Stated problem:
Copy the material below verbatim, from the line with "You are a GUI" to the line with "(x=793, y=166)", including both of those lines.

##### The data

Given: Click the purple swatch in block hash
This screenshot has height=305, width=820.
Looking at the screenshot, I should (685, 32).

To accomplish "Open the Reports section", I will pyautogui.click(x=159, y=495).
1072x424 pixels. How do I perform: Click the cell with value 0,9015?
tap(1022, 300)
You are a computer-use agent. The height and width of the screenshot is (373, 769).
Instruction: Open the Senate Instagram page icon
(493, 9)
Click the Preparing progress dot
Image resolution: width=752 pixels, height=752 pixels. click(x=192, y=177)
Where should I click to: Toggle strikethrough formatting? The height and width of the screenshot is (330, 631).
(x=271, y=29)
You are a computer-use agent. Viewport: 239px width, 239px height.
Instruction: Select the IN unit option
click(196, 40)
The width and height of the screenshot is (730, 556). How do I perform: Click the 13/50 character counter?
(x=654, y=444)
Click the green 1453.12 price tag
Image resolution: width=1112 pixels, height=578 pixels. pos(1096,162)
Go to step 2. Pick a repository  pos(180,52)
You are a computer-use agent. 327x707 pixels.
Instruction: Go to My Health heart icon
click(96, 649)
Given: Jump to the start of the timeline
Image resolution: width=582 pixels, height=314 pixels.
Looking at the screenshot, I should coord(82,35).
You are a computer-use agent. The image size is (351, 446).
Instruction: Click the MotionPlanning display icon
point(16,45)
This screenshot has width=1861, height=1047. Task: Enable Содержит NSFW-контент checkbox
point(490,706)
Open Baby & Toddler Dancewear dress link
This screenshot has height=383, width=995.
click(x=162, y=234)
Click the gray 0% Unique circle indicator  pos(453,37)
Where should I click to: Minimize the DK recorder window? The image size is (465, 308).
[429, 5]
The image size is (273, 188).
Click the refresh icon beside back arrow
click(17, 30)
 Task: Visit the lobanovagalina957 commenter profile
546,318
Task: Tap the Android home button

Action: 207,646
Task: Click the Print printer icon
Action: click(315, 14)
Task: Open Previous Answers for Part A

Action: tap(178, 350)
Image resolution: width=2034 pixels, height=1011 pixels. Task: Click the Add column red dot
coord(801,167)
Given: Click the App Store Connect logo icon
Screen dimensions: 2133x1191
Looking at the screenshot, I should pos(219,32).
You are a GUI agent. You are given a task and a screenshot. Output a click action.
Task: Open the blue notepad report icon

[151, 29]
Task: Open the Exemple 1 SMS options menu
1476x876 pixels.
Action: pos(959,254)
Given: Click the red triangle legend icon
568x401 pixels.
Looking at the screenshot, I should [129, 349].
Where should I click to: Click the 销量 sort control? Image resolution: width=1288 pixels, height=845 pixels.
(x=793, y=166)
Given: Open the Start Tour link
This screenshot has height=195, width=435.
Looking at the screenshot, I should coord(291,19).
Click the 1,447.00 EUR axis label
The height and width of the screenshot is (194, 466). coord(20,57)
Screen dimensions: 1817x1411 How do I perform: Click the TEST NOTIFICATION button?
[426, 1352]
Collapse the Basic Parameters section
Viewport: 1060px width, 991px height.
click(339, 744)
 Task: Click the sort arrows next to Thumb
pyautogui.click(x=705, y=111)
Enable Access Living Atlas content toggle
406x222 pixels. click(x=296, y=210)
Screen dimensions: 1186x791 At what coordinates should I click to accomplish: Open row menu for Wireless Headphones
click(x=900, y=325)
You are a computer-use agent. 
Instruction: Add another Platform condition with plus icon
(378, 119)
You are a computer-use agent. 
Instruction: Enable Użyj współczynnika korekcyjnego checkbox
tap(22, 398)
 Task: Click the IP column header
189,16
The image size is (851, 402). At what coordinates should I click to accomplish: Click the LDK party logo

##########

The reply:
You are a GUI agent. You are given a task and a screenshot. Output a click action.
Task: Open the blue notepad report icon

[151, 29]
Task: Open the Exemple 1 SMS options menu
1476x876 pixels.
Action: pos(959,254)
Given: Click the red triangle legend icon
568x401 pixels.
Looking at the screenshot, I should [129, 349].
Where should I click to: Click the 销量 sort control? Image resolution: width=1288 pixels, height=845 pixels.
(x=793, y=166)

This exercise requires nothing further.